What you should do: From the line that contains "Task: Toggle MONO on the master channel" to the final line of the records below, print each line exactly and leave every picture out.
Source information section start
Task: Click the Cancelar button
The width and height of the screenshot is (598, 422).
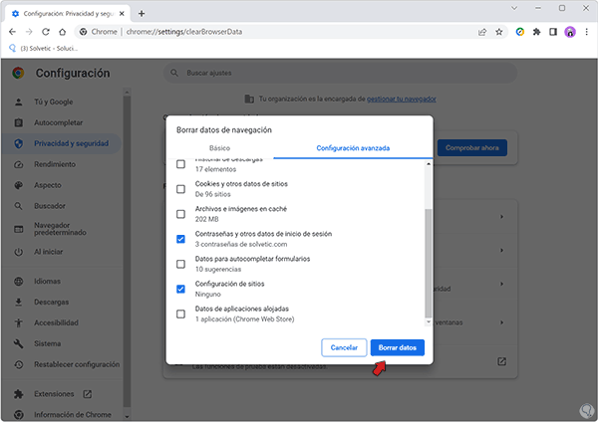Action: point(343,347)
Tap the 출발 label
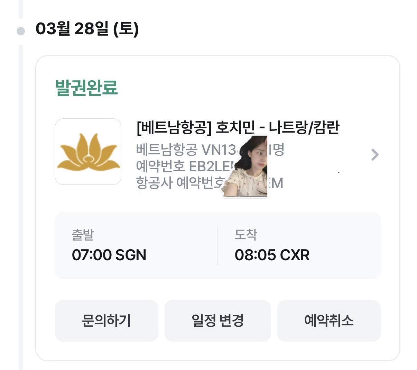The height and width of the screenshot is (370, 417). click(83, 235)
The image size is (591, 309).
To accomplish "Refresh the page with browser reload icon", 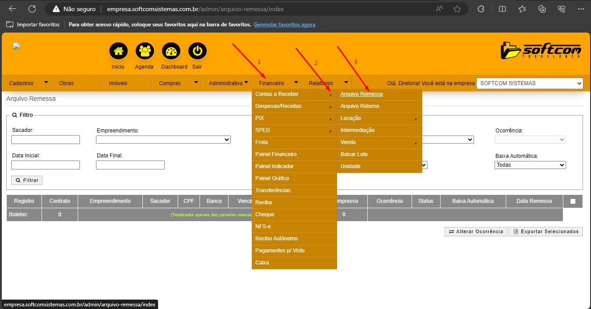I will pyautogui.click(x=32, y=9).
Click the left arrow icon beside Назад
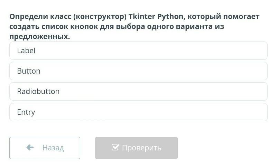 pyautogui.click(x=30, y=148)
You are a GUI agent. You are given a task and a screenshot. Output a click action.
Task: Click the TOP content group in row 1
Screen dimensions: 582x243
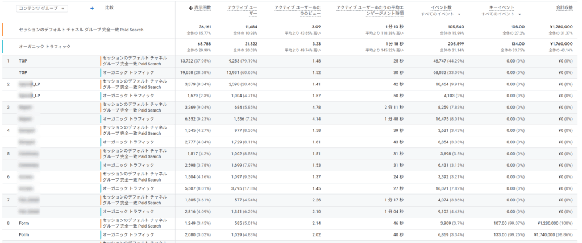pyautogui.click(x=23, y=61)
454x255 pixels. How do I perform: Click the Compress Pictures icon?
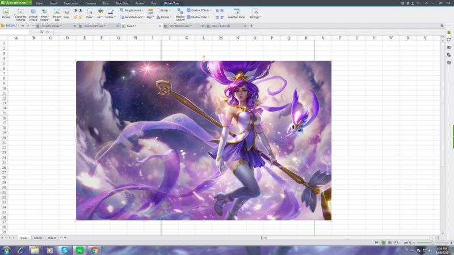pyautogui.click(x=20, y=13)
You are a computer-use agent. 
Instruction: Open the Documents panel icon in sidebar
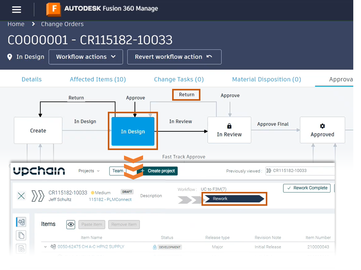21,235
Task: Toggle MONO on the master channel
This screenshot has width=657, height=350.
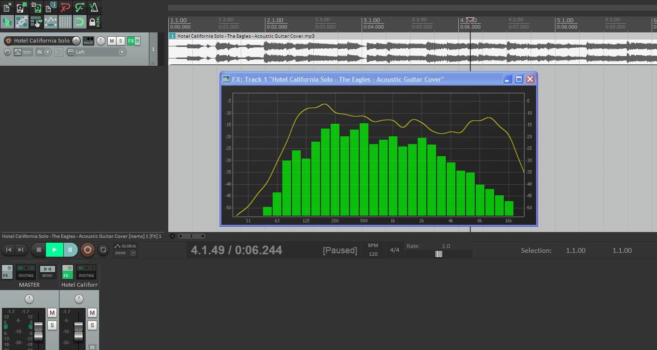Action: click(47, 272)
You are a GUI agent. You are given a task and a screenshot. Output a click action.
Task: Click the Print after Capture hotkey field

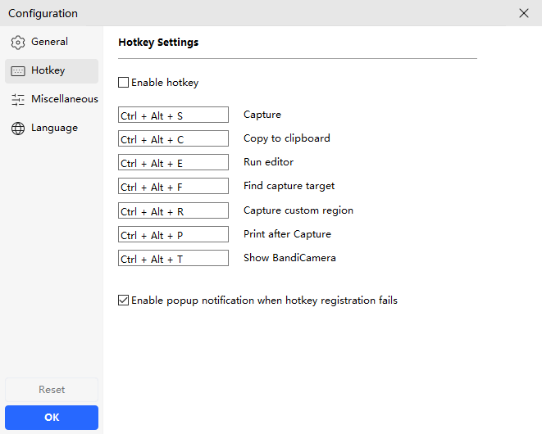(173, 235)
Source information section end
Expected answer:
Task: Toggle MONO on the master channel
This screenshot has width=657, height=350.
Action: click(47, 272)
You are a GUI agent. You are given a task and a screenshot. Output a click action.
Task: Click the Print after Capture hotkey field

(173, 235)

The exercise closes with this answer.